In August 2006, Haynes pleaded guilty to conspiracy to distribute more than 50 grams of cocaine base, in violation of 21 U.S.C. §§ 841(a)(1) and 846. Because of his criminal history, Haynes was sentenced as a career offender. As a career offender, coupled with his acceptance of responsibility, Haynes faced a guideline range of 262 to 327 months. Haynes was sentenced to 202 months’ imprisonment — a 60-month downward variance.

In 2008, Haynes moved for a sentence reduction under § 3582(c)(2) and based his motion on Amendment 706. The district court denied his motion, stating that Haynes was ineligible for § 3582(c)(2) relief because he was sentenced as a career offender, and the changes to U.S.S.G. § 2D1.1 had no bearing on his total offense level.

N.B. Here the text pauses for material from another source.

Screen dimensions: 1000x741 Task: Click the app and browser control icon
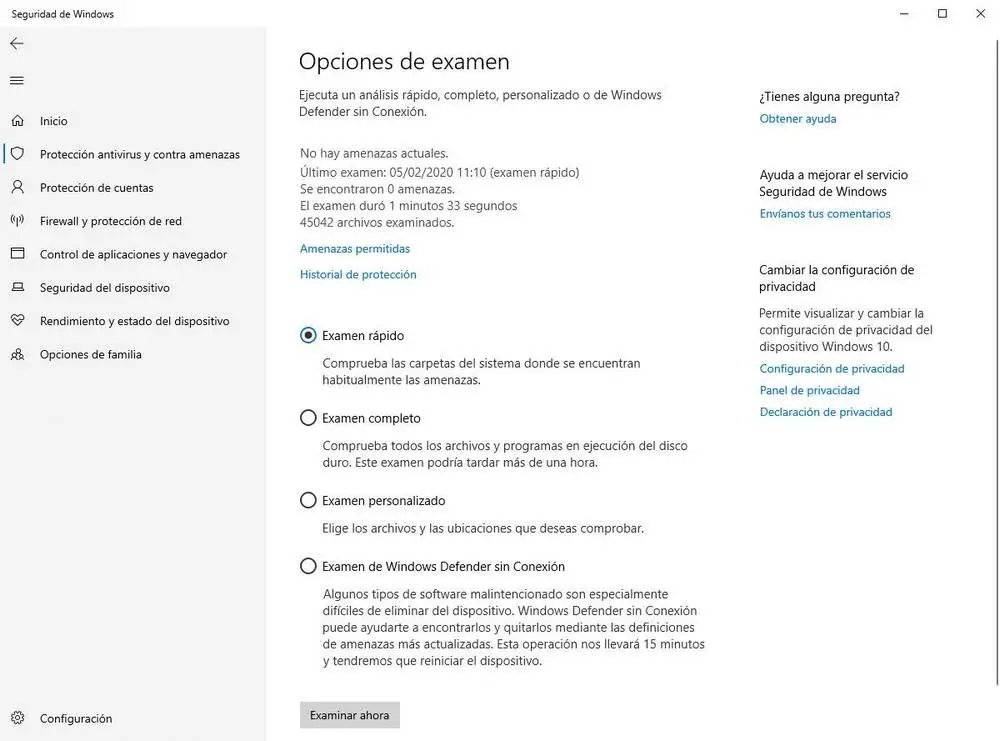tap(18, 254)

Haynes renewed his motion for a sentence reduction on November 23, 2011. This time around, Haynes relied on Amendment 750 of the Sentencing Guidelines. In this motion, Haynes argued that intervening case law concerning the career-offender provisions now permitted retroactive application of the amended guidelines to his sentence. Specifically, Haynes argued that his sentence was “based on” a guideline range that was lowered by the Sentencing Commission, and that he should not have been considered a career offender.

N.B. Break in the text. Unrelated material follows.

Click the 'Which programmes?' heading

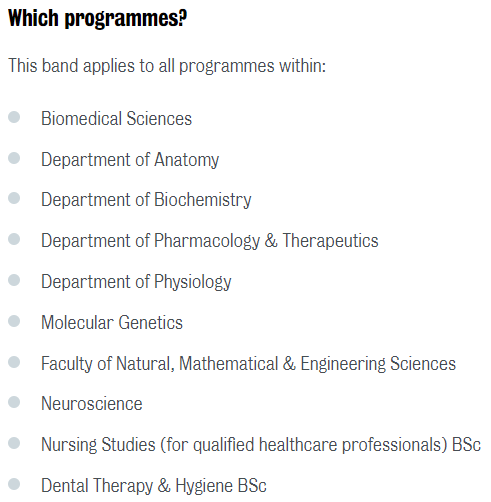(97, 18)
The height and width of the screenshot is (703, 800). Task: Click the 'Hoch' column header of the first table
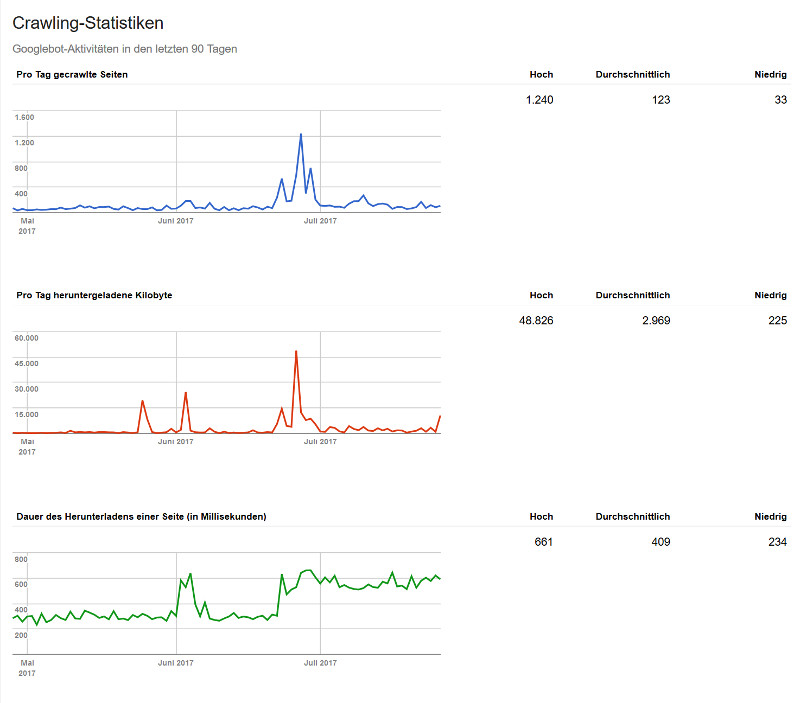click(541, 74)
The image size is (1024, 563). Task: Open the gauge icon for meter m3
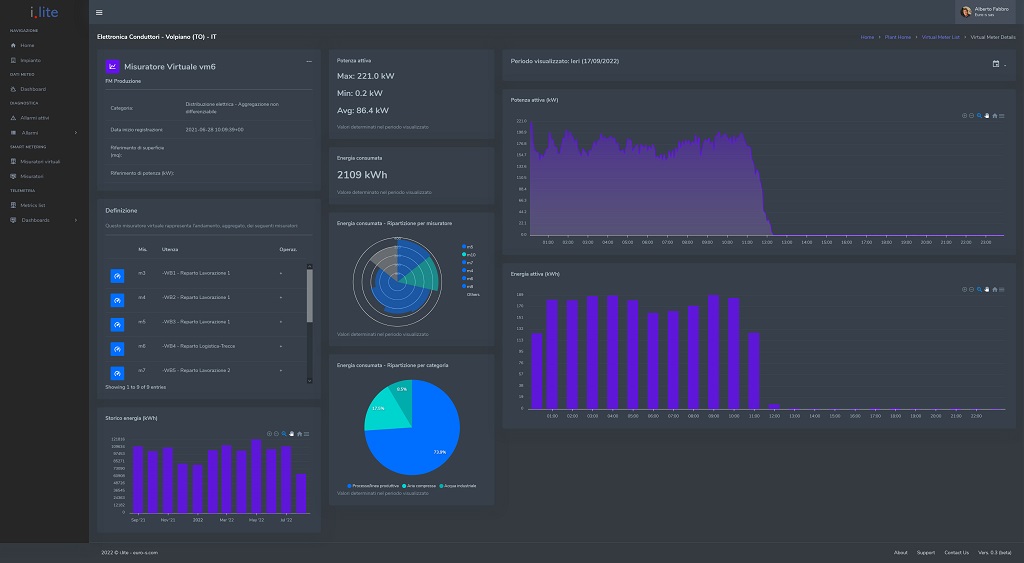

The district court denied Haynes’s renewed motion. While it agreed that Haynes was sentenced “based on” the crack guidelines and that his offense level was impacted by Amendment 750, it still denied the motion because Haynes’s sentence was the result of a variance, not a departure. Consequently, the court remained bound by the career-offender guideline range.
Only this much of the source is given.